**Try it**
Go through the material underneath and show every line where the string "agent" occurs.

**Input data**

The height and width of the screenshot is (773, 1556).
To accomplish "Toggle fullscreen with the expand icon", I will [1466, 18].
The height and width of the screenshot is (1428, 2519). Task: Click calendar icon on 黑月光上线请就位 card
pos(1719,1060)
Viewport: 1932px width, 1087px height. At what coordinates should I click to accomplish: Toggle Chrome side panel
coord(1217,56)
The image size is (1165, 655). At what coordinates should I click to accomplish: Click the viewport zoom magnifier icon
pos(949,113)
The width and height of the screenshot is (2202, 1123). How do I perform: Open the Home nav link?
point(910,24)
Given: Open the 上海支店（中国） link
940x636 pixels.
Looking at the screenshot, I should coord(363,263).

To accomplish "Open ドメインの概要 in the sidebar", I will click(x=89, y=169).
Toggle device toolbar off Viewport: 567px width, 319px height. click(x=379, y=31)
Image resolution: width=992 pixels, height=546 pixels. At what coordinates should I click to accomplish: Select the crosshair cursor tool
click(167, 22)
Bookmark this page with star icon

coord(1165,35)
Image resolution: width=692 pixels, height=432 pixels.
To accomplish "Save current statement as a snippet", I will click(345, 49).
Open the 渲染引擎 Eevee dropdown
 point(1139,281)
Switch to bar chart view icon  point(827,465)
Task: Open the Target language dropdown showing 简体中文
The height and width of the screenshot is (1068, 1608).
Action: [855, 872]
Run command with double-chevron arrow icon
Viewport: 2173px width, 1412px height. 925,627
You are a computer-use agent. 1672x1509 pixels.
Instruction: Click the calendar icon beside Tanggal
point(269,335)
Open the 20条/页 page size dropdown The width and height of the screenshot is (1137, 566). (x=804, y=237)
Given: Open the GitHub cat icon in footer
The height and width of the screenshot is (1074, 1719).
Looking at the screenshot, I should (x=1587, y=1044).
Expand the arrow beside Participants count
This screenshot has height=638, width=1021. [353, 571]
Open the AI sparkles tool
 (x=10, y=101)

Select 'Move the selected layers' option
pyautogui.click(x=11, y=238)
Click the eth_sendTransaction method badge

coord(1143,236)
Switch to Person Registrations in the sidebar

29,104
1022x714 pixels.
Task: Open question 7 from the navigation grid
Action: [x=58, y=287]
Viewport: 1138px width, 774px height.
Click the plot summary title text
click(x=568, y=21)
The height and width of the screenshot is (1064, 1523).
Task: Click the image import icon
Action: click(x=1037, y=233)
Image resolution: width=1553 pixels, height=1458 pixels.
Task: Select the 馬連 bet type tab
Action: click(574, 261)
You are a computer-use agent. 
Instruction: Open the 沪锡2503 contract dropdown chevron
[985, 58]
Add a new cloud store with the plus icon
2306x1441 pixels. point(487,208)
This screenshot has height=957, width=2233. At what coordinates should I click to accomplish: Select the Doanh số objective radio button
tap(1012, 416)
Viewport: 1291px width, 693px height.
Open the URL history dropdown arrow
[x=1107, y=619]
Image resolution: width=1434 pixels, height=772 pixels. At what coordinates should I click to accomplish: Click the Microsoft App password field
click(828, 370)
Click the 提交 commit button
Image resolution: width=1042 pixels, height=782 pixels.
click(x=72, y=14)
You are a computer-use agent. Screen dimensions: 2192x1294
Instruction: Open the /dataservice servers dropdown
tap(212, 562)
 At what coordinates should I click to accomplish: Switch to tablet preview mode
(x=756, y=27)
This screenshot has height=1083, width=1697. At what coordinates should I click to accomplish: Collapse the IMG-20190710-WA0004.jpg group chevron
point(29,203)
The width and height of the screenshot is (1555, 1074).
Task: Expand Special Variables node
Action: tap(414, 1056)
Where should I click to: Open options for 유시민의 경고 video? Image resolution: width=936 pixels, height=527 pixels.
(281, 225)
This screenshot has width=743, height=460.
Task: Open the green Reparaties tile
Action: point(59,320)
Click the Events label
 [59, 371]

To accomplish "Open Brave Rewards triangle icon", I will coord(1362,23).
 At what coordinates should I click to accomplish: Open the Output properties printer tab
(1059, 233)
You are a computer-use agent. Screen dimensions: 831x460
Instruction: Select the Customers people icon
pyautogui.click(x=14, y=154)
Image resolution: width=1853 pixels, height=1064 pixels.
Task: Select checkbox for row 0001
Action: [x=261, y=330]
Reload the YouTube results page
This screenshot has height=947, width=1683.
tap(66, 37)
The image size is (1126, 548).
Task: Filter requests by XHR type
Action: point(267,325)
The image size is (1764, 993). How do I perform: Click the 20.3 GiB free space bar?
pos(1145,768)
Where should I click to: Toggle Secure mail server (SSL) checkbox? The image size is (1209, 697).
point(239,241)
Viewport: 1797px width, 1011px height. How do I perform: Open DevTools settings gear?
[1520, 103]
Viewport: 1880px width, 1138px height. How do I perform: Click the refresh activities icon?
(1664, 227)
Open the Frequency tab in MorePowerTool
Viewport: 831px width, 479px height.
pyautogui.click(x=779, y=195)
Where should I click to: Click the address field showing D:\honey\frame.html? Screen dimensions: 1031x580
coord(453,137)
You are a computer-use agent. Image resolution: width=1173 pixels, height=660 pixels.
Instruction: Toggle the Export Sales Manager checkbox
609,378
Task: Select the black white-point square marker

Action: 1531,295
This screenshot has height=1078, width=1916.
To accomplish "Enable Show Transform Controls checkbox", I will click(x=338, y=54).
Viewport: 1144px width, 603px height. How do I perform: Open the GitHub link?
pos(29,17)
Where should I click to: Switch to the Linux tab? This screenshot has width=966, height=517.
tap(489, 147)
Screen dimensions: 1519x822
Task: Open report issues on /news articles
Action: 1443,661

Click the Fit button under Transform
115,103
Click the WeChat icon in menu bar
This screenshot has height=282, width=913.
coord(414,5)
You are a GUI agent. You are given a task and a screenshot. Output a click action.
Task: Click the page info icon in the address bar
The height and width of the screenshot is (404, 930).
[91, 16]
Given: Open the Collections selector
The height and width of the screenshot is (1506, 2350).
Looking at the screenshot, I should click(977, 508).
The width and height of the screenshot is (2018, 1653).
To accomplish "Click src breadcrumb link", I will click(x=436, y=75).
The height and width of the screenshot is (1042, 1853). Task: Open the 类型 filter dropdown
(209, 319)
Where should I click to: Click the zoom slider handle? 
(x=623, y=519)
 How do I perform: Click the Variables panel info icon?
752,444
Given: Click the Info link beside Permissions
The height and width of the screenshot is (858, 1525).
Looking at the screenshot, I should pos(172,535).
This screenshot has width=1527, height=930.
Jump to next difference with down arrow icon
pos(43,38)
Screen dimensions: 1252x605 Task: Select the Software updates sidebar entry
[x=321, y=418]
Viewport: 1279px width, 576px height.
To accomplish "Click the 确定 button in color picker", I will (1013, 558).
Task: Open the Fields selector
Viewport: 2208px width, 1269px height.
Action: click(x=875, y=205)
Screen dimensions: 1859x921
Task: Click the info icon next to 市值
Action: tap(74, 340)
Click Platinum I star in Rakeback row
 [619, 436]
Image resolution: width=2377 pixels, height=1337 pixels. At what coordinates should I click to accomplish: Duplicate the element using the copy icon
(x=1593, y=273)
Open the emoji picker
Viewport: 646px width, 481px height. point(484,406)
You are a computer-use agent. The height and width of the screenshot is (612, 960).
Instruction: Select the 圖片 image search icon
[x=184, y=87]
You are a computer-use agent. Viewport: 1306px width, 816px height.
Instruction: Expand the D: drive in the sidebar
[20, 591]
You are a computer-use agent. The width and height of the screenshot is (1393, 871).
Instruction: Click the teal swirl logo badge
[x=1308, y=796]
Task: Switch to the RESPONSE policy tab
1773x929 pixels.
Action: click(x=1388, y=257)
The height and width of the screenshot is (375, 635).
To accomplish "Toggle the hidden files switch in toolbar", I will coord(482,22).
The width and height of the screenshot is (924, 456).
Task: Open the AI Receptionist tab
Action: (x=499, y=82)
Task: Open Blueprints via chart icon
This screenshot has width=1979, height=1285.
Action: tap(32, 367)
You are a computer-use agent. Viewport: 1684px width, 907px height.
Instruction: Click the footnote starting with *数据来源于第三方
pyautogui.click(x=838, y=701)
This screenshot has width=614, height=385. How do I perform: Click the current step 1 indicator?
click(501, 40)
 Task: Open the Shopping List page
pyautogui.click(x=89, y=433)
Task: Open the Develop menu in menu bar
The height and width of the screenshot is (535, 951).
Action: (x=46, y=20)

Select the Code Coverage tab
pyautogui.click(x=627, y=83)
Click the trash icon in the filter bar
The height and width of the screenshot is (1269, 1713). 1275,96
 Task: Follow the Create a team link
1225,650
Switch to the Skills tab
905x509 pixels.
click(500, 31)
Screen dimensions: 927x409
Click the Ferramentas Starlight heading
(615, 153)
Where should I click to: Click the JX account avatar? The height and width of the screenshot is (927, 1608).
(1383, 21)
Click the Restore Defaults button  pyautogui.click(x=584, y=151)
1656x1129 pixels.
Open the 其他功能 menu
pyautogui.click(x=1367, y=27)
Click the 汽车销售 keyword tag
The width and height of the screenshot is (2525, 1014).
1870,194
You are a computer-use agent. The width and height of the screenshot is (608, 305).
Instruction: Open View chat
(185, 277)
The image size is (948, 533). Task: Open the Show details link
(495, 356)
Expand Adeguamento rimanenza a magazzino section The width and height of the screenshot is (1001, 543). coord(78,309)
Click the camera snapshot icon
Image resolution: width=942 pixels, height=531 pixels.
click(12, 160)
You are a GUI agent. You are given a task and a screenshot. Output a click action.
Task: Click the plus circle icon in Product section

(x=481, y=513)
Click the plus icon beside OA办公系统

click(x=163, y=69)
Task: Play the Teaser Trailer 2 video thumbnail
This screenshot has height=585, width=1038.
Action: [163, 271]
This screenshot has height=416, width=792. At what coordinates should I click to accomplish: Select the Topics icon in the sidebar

**Response area**
You are a computer-use agent. 1672x1509 pixels.
You are a computer-use agent. 
You are a computer-use agent. Screen dimensions: 2192x1294
You are a computer-use agent. Screen dimensions: 831x460
You are a computer-use agent. Image resolution: width=1173 pixels, height=660 pixels.
You are a GUI agent. You are given a task and a screenshot. Output a click action.
You are a computer-use agent. The height and width of the screenshot is (612, 960).
You are a computer-use agent. Viewport: 1306px width, 816px height.
You are a computer-use agent. The width and height of the screenshot is (1393, 871).
You are a computer-use agent. Viewport: 1684px width, 907px height.
You are a computer-use agent. The width and height of the screenshot is (608, 305).
You are a GUI agent. You are given a task and a screenshot. Output a click action.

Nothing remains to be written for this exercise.